- WHAT YOU HAVE TO DO -
For the records below, say how many lines contain the string "will". Give the number only.

Segment Open

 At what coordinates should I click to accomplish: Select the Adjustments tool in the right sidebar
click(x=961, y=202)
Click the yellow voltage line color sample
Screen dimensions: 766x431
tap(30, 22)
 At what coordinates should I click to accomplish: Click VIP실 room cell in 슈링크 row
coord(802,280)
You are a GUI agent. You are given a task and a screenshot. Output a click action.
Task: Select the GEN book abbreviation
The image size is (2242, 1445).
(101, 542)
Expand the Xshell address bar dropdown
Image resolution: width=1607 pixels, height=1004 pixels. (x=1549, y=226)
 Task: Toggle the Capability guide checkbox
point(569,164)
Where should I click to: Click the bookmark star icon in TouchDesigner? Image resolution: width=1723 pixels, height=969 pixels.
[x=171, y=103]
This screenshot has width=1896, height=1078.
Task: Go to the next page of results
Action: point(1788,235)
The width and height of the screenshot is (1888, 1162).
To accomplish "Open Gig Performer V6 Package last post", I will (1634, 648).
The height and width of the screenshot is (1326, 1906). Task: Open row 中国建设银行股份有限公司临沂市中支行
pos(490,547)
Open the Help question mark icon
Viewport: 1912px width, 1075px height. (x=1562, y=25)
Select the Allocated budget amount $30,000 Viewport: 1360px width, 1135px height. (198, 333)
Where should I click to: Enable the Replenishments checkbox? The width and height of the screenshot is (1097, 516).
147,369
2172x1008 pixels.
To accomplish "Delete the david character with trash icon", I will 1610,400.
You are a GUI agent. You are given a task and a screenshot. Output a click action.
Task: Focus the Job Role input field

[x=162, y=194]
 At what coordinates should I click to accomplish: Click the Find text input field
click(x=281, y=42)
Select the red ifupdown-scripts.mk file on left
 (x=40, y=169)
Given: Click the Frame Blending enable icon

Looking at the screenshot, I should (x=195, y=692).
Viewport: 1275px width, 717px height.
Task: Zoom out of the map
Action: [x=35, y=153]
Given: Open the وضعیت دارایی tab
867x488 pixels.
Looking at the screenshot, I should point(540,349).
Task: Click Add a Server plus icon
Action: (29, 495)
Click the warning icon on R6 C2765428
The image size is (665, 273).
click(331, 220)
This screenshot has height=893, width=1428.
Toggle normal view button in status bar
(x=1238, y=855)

Segment Closed

- EXERCISE OUTPUT -
2